遺言代用信託とは、委託者が信託を活用して、遺言の代わりに財産の承継について定めたうえで設定する信託のことです(信託法第90条参照)。
遺言代用信託は、遺言や死因贈与と類似する機能を有し、生前の契約により、自身の死亡後の財産の分配を行うことができます。

2 遺言代用信託の特徴

委託者が生前に信託契約によって信託財産を受託者に引き渡し、受託者が信託財産を管理・運用・処分をすることを通じて、委託者の死亡後に、受益者への財産承継がされるところに、遺言代用信託の特徴があります。

3 遺言代用信託と遺言信託との比較

1) 遺言信託
遺言信託(遺言による信託)によって行うのは、あくまでも死後の財産処分です(詳細は第2回 遺言による信託を参照)。
遺言信託は、遺言者の死亡のときから効力を生じることになるため、信託財産は委託者の死亡した後に受託者に移転することになります。

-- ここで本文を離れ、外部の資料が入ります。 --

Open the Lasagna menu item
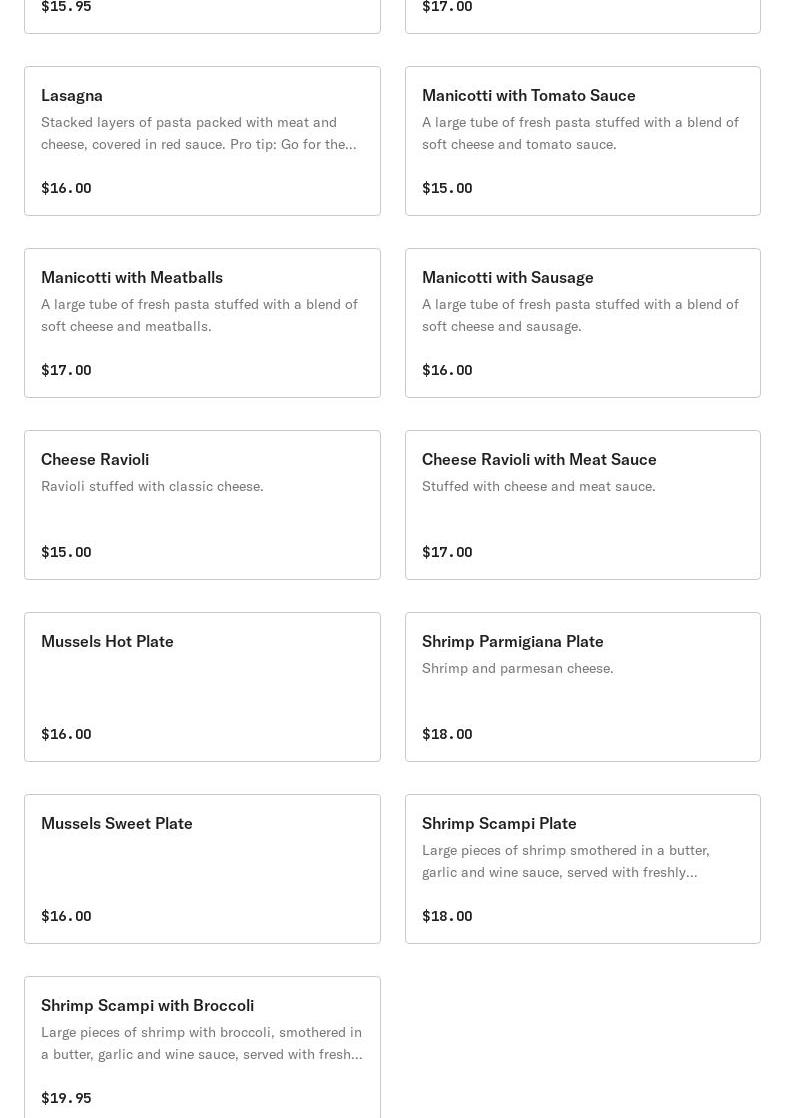This screenshot has height=1118, width=785. pos(202,141)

そのため、死後に遺言の執行手続が必要になり、その過程で、利害関係人による紛争が生じやすい面があります。
(2) 遺言代用信託
遺言代用信託を活用することで、生前の契約により自身の死亡後の財産の分配を行うことができます。
つまり、遺言代用信託によれば、委託者の信託財産を、委託者の生前に委託者自身が契約を締結することによって受託者に移転できるため、委託者が自己の財産をどのように処分するかという意思をより確実に反映させることができ、利害関係人による紛争も生じにくいと言えます。

4 活用例

ケース

高齢の単身者Aには2人の子、BとCがいて、Aの財産は、持家と銀行預金のみです。Aは自身の判断能力の低下が心配で、財産管理に自信が無くなってきました。そこで、Aは、自身の生存中は持家に住んで銀行預金を自分の生活のために使い、自身の死亡後にBとCにその財産を承継させたいと考えています。Aは、BとCが既に自分の持家を所有していて、Aの持家が不要であること、Aの持家の利用や処分についてBとCとの間で紛争が発生することを防止したいため、持家の売却後にその代金を銀行預金と合わせてBとCに平等に分配したいと考えています。

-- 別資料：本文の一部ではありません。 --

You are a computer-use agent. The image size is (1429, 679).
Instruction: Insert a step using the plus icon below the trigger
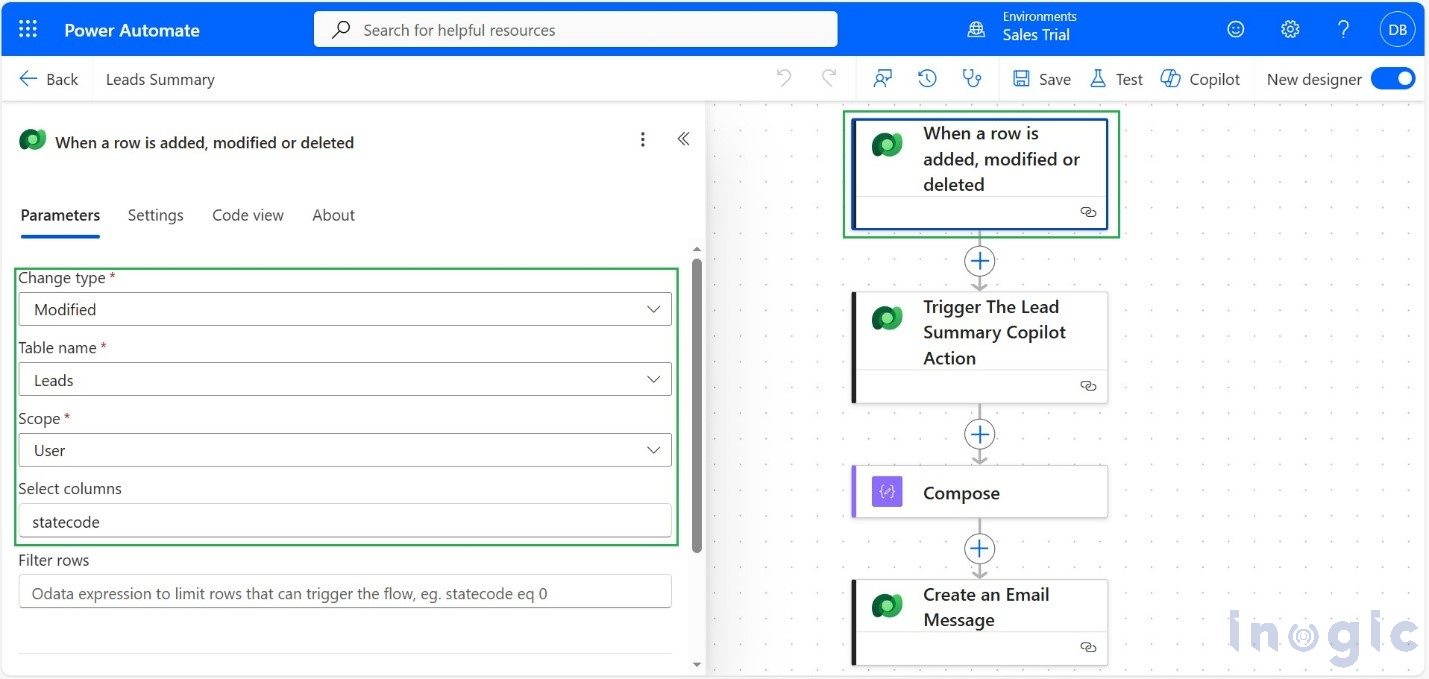[x=979, y=261]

このAの要望を実現するために遺言代用信託を活用することが考えられます。
具体的には、①Aが委託者として、Bを受託者とする信託を設定する、②信託の目的を受益者の幸福な生活と福祉の確保及び次世代への円滑な資産承継とする、③信託財産はAの持家と銀行預金とする、④Aが死亡するまではAを受益者とし、A死亡後はB及びCが2分の1ずつの受益権を取得する、⑤Aの持家の売却によって信託が終了し、2分の1ずつの割合で残余財産をB及びCに帰属させるという、遺言代用信託を設定することで、Aの生前の財産管理の委託、Aの生活のための財産の利用(Aが持家に居住することを含む)、Aの死後の持家の売却及びその売却代金を含めた財産の2分の1ずつの分配をするための仕組みをつくることができます。Aは生前に、受託者Bに対して財産の引渡し等を完了させ、受託者Bとの間で財産の管理・利用について十分に相談することで、より確実に自身の目的の実現を図ることができます。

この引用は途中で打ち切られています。